The Hebrew Bible says "the sons of God saw that the daughters of man were fair" (Genesis 6:2). Targum Onkelos changes "sons of God" to "sons of rulers." This single substitution eliminates an entire mythology.

The Hebrew phrase bnei ha-Elohim—"sons of God"—generated enormous speculation in the ancient world. Were these angels? Divine beings? Fallen celestial creatures who mated with human women? The Book of Enoch built an elaborate mythology around this reading. But Onkelos will have none of it. The "sons of God" were powerful men—aristocrats, rulers, the elite class. Their sin was not cosmic rebellion. It was the abuse of political power to take whatever women they wanted.

Onkelos also adds interpretive brackets that reshape God's famous declaration: "My spirit will not continue to judge man forever, since he is nothing but flesh. His days shall be one hundred and twenty years" (Genesis 6:3). Onkelos explains: "This evil generation shall not exist before Me forever, since they are flesh and their deeds are evil. I will give them a period of one hundred and twenty years for them to repent." The 120 years is not a new human lifespan. It is a grace period—a window for repentance before the Flood.

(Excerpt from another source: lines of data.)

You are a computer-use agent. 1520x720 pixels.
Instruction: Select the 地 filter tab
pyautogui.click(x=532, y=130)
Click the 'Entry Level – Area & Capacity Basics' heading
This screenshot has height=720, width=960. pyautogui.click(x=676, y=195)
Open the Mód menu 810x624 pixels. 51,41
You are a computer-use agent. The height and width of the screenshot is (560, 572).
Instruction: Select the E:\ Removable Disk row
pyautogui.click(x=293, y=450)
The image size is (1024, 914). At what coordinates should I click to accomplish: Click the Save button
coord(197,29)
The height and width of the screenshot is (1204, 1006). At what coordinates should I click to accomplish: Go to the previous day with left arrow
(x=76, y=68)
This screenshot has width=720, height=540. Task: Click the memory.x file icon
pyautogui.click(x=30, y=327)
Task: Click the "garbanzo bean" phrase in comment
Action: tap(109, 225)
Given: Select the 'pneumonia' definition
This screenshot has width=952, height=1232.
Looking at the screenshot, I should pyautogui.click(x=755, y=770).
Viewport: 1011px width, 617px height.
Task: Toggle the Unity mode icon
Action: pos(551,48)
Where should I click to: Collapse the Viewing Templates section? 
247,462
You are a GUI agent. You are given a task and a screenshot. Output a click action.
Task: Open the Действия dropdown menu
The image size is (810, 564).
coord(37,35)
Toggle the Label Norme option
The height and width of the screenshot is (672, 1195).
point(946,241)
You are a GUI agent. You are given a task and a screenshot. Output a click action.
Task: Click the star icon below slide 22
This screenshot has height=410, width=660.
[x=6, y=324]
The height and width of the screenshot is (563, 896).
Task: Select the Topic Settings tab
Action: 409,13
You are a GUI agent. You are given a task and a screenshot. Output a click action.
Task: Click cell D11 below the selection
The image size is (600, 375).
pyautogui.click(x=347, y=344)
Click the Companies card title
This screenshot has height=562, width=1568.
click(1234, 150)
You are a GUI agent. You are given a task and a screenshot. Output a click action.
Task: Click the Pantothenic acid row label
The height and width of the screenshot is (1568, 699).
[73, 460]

The "giants" (Nephilim) of (Genesis 6:4) become simply "mighty ones" and "men of renown"—no supernatural origin, no half-divine hybrid creatures. When God "regretted" making humanity, Onkelos writes that God "was comforted in His Word"—not that God experienced regret as a human emotion, but that a decision was reached through the divine Word. Every choice Onkelos makes serves the same purpose: keeping God transcendent and keeping humanity fully, irreducibly human.